Saul Alinsky (January 30, 1909 – June 12, 1972)

“Hell would be heaven for me. All my life I've been with the have-nots. Over here, if you're a have-not, you're short of dough. If you're a have-not in hell, you're short of virtue. Once I get into hell, I'll start organizing the have-nots over there.”

Born in Chicago in 1909 to Russian immigrant parents, Saul Alinsky worked his way through the University of Chicago, then dropped out of grad school to organize Chicago’s Woodlawn area to battle slum conditions. He went on to do the same thing in other US cities. Published the year before he died in 1972, Alinsky’s Rules for Radicals: A Pragmatic Primer for Realistic Radicals has been compared with the writing of Thomas Paine, and it inspired many young idealists (including, apparently, Hillary Rodham Clinton, who wrote her Wellesley College senior thesis on Alinsky).  "What follows is for those who want to change the world from what it is to what they believe it should be,” Alinsky begins his book. “The Prince was written by Machiavelli for the Haves on how to hold power. Rules for Radicals is written for the Have-Nots on how to take it away."  Time magazine once wrote that "American democracy is being altered by Alinsky's ideas," and conservative author William F. Buckley said he was "very close to being an organizational genius." Alinsky’s name was cast into the 2012 presidential campaign when Republican candidate Newt Gingrich repeatedly likened President Barack Obama to Alinksy in his speeches. 
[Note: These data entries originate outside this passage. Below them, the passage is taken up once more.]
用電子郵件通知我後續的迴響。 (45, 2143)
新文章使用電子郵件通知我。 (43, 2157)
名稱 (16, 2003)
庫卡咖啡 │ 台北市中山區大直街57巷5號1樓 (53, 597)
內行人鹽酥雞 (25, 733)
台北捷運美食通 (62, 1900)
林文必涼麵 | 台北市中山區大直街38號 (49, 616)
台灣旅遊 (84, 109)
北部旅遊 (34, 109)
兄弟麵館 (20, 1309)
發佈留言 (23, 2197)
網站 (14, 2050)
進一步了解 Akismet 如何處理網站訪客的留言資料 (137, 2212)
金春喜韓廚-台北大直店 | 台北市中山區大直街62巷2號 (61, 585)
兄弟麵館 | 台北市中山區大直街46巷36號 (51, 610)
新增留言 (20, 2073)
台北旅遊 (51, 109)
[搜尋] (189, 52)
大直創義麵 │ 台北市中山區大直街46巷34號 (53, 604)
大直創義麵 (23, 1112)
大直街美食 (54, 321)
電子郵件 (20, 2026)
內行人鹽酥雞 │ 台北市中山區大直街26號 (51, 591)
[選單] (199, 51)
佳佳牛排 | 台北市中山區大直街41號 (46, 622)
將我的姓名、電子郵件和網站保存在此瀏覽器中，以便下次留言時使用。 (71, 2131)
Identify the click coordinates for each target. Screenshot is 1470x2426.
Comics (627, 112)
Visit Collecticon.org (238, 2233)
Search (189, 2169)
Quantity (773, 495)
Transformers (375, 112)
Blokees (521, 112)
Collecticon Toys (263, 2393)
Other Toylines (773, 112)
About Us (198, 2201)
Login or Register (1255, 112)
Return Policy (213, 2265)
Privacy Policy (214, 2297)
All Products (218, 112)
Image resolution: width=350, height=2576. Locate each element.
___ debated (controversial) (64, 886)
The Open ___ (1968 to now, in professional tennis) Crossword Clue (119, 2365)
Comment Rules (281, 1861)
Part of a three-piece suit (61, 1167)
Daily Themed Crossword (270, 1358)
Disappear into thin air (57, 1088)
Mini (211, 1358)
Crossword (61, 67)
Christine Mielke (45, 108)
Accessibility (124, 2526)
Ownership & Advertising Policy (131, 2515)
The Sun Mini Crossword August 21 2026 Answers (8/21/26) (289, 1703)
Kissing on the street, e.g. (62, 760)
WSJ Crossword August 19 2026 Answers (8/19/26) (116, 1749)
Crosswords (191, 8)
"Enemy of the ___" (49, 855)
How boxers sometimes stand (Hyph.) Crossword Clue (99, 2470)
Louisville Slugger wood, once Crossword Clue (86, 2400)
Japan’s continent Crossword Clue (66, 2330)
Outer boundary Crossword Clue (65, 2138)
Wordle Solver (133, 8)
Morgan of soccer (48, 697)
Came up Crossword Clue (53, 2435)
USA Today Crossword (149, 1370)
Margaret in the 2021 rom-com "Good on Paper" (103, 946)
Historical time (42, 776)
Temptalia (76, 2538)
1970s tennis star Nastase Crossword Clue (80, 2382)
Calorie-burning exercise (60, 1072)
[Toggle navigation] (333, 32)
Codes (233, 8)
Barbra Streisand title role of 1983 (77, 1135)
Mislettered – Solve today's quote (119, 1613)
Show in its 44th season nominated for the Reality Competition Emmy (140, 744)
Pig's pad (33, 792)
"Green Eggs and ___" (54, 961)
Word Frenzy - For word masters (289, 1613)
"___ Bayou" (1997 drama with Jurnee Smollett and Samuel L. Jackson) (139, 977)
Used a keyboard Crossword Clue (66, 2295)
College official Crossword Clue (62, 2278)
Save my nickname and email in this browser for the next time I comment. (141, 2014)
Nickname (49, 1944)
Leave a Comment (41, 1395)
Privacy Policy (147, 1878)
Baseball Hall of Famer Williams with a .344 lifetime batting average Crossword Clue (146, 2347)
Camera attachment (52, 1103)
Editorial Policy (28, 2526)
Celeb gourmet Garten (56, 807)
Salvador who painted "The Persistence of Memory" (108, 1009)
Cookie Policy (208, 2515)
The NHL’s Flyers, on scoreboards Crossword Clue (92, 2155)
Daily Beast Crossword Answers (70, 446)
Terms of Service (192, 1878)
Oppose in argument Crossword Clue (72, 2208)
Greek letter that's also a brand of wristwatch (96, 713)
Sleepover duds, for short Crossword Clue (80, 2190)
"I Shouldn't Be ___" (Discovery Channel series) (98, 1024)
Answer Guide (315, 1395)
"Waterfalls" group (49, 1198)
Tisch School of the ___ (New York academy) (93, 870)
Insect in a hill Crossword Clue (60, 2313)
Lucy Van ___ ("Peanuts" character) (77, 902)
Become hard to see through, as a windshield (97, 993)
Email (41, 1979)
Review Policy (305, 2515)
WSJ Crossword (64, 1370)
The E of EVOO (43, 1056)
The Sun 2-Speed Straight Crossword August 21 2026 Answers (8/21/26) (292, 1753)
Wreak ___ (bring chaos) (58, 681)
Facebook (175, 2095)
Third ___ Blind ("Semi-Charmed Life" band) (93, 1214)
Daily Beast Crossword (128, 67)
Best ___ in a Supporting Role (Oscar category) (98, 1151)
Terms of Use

  Books By Saul Alinsky At Amazon

Margaret Anderson

Margaret Anderson (November 24, 1886 – October 18, 1973)

"I felt an incredible resentment against God or man for having imposed an incredible stupidity upon the world. And the world had accepted it -- "

Residence: 837 West Ainslie Street

Little Review’s offices: Chicago Fine Arts Building, 410 S. Michigan Avenue

With a finishing school education and a resentment against her bourgeois upbringing, Margaret Anderson migrated from Indianapolis to Chicago in the fall of 1908 to take work as a reviewer for the religious weekly The Continent. She arrived in the city at the start of the Chicago Literary Renaissance, and in March 1914 founded the literary magazine The Little Review, which became a force in the American and European literary landscapes. Anderson made it clear from the beginning that her magazine “would make no compromises with public taste,” and its debut issue set the tone: articles on psychoanalysis, feminism and Nietzche, among others. Funding was difficult, especially since Anderson held high editorial standards (she rejected F. Scott Fizgerald because he was too popular), and for a half-year in 1914 she and her staff, unable to pay rent on her residence or office space, camped on the shores of Lake Michigan. Anderson, whose stated objective was to produce fresh and intelligent music art, drama and life from the artist’s point of view, personally marketed the magazine throughout the United States, her strategy to draw a big readership while spurning the highbrow literary establishment. Though the Little Review never paid contributors, it offered a home to stories, poetry and art considered too unconventional to place nearly anywhere else, much less mainstream publications; these orphans included important works by the likes of Wyndham Lewis, James Joyce and Ezra Pound, notably Ulysses, which in 1918 was featured in serialized form and subsequently brought the wrath of the U.S. Postal and legal systems down upon Anderson. Other notable contributors to the magazine included T.S. Eliot, Ben Hecht, Amy Lowell, Vachel Lindsay, Sherwood Anderson, Carl Sandburg and Ford Madux Ford. Over the years, Little Review supported anarchism and alternative lifestyles (Anderson was a lesbian), among other unpopular points of view.  The magazine’s life spanned from 1914 until 1929, a month before the American stock market crash, and almost perfectly spanned the years of the “Lost Generation” while playing a major part in shaping American modernism.